When I saw the prototype jet coming stealthily and silently up the Kimiākau Awa, it was so different from the roaring V8 engines it will replace, and I saw this as an interesting analogy for climate change.
Climate change is a global threat, coming towards us in Aotearoa and in our own takiwā a little like the jet boat, quickly and without a lot of noise. It is difficult to understand until it actually arrives.
Perhaps that explains the strange place we find ourselves in, where many of us accept the science but are having trouble understanding the consequences.
Although the days of climate denial are well behind us, thank goodness, there is still a big group of the population crossing their fingers, putting their hands over their ears and humming a happy tune.
Our iwi has the resources and influence to do more than this. We want to make things better for future generations. We want our mokopuna to thrive and to maintain strong connections to our beautiful natural world.

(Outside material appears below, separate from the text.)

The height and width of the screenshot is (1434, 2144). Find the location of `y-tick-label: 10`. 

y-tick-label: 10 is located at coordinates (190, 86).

The more dire the predictions from the Intergovernmental Panel on Climate Change (IPCC) become, the more some of us have been hoping that the experts are wrong. But we can not hide anymore.
One of my jobs as Kaiwhakahaere is helping whānau to understand and accept how widespread and comprehensive the effects of climate change are going to be.
Te Rūnanga o Ngāi Tahu has just released an 88-point action plan to tackle climate and related ecological issues. As part of the process we have made a video to bring home the local dangers of this global crisis.
In order to make the plan work we need to all understand that climate impacts are not limited to Australian wildfires and Pacific atolls going under, as serious as they are for our cousins who live there.
Impacts are already being felt close to home, in our own backyards. Take the recent heavy flooding in Ōtepoti (Dunedin) and Waitaha (Canterbury) as an example, where roads were once again cut off and communities were forced to evacuate. We have to understand that climate change will come to affect every single family in Aotearoa.
In order to protect our own whānau, both now and in the future, we will need to act fast.
The video outlines some of the places across our takiwā already in the frontline. The glaciers of the Southern Alps, the threats to mahinga kai (customary food gathering), the ūrupa (graveyards) crumbling into the ocean at Moeraki, the marae at Taumutu on the shores of Te Waihora that has to be evacuated at high tide in a storm.
We are a coastal people and 16 out of our 18 marae are at risk from flooding and rising sea levels. As we can see from the testimonies of our people – the danger is clear and present.
Across the ditch tens of thousands in and around Sydney have been forced from their homes by torrential rain and flooding. La Nina exacerbated by climate change has seen some areas getting a year and half's rainfall in just four days.
If we keep our hands over our ears it would be easy to regard these reports as extreme "one in a hundred year" events. But we need to note how often these one in a hundred year events are happening.
That's why one of the main planks of our action plan Te Kounga Paparangi involves empowering our marae to be resilient and self sufficient and to act as civil defence centres and climate refuges, when, not if, these extreme weather events come visit us.
I hope we can all come together now to cast aside our fears and take action.